Friday, April 30, 2010

WA judge: Insurer can be held liable for agent's actions

In a ruling that’s being closely watched by the insurance industry, a Thurston County, Wash. judge has affirmed that the Washington state insurance commissioner may hold an insurance company liable for the actions of the company’s appointed agent.

“If you allow someone to do business on your behalf, it only stands to reason that you can be held responsible for what they do,” said Washington state Insurance Commissioner Mike Kreidler.

In an order dated April 23, 2010, Superior Court Judge Paula Casey ruled that Chicago Title Insurance Company could be held responsible for illegal inducements offered to solicit title insurance business by one of its appointed agents, Land Title Company of Kitsap County, Inc.

The alleged violations included illegally “wining and dining” real estate agents, builders and mortgage lenders by providing them with such things as:
  • hundreds of dollars in meals,
  • thousands of dollars for a golf tournament,
  • monthly advertising for at least one real estate agent,
  • purchases at a Board of Realtors’ auction, and
  • Seattle Seahawks playoffs game tickets.
Although Land Title was Chicago Title’s exclusive agent in the Washington counties at issue, Chicago Title argued that it was not responsible for Land Title’s acts. At a hearing in the matter last year, the company maintained that there was no legal basis to hold it accountable for its agent’s actions.

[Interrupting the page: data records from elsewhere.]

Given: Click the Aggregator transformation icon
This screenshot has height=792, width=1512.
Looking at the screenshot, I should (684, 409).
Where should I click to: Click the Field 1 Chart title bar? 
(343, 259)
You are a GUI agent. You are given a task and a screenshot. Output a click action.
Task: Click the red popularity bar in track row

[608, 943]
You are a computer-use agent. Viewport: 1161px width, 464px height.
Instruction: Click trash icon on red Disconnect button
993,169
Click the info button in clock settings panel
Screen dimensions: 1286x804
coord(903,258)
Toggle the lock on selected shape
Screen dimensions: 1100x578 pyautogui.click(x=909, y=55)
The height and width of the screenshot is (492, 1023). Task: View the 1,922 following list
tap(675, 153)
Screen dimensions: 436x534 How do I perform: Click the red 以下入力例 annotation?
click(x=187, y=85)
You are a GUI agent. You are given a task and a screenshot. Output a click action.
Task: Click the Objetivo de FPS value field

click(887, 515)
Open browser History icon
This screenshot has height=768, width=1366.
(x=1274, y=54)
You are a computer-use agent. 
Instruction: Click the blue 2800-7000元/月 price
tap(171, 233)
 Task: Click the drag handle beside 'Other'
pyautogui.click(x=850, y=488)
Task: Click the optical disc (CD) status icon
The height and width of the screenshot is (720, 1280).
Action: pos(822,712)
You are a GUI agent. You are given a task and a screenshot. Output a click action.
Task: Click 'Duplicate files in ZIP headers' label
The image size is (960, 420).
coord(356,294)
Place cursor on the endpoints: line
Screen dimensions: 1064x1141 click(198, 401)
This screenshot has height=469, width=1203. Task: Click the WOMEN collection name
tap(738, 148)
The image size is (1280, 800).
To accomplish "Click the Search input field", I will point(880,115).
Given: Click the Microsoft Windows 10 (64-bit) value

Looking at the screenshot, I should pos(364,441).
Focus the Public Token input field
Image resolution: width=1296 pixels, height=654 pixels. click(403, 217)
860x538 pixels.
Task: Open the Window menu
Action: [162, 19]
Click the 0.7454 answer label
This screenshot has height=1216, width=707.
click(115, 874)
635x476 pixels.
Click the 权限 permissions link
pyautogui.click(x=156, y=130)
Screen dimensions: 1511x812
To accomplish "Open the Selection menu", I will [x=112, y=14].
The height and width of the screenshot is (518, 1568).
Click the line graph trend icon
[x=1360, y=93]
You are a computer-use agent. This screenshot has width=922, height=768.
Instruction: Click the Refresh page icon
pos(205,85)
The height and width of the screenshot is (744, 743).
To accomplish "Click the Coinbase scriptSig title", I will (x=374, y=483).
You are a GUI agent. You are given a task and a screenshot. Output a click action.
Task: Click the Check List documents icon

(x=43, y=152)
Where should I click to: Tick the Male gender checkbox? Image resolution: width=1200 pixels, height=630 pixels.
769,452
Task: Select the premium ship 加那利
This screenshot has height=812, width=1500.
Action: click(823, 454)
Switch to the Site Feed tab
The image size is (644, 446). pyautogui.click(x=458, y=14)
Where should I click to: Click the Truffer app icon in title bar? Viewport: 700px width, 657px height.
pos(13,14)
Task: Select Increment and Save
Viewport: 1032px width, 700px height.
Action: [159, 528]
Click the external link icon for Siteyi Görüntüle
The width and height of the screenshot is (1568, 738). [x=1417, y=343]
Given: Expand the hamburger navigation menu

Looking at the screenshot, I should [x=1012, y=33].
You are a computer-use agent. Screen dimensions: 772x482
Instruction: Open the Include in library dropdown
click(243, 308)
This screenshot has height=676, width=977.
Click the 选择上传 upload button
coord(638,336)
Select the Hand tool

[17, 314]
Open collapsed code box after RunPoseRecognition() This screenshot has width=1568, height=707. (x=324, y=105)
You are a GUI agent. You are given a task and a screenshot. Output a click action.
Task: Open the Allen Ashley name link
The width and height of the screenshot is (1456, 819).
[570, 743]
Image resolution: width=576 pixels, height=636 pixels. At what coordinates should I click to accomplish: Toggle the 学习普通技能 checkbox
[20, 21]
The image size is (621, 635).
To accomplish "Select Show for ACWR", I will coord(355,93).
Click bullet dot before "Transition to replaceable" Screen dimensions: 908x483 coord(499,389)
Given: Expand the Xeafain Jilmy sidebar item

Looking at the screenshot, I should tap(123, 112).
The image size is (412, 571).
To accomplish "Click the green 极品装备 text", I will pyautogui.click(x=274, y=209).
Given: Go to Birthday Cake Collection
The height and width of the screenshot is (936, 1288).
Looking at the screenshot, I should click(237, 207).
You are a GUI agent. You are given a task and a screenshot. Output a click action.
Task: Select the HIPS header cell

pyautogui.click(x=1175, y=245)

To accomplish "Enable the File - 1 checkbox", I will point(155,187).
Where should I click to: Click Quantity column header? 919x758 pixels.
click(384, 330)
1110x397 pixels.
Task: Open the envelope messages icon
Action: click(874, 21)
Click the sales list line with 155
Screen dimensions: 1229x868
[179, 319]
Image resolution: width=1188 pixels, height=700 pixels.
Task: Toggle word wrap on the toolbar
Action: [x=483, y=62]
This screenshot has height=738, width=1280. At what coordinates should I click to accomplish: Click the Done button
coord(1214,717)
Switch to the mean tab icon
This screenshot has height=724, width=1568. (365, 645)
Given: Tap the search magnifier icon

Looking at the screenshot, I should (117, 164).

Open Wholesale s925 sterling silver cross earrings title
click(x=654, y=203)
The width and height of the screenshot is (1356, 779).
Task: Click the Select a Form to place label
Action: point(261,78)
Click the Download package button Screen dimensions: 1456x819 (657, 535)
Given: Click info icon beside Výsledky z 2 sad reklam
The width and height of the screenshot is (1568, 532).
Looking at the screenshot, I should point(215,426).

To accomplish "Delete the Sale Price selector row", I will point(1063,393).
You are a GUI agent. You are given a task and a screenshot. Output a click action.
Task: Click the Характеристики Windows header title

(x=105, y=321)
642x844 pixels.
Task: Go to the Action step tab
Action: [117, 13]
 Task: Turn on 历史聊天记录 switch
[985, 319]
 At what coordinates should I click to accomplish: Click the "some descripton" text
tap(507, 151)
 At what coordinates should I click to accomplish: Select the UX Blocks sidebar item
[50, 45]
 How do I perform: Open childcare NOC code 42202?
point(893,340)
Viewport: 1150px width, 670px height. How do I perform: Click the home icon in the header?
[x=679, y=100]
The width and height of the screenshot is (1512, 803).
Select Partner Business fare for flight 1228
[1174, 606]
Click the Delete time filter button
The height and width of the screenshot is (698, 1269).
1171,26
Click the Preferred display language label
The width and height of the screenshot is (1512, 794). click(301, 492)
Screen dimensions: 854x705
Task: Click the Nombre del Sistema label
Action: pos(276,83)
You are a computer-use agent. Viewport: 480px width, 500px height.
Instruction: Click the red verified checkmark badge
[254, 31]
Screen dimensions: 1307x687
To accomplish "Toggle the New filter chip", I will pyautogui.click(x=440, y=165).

In a consent order last October, the company said it would appeal the agent liability issue, but agreed to pay a fine of $48,334 if it did not prevail. Chicago Title has not yet exhausted all appeals.

WA plans to run its own temporary health insurance program for the uninsured

Insurance Commissioner Mike Kreidler and Gov. Chris Gregoire have notified Health and Human Services Secretary Kathleen Sebelius that Washington state intends to run its own temporary, federally-funded high risk health insurance program.

“We cannot afford to miss this opportunity to provide much needed coverage to our uninsured,” said Kreidler. “There are many details that need to be worked out, but we plan to leverage the administrative framework and experience of the Washington State Health Insurance Program (WSHIP).”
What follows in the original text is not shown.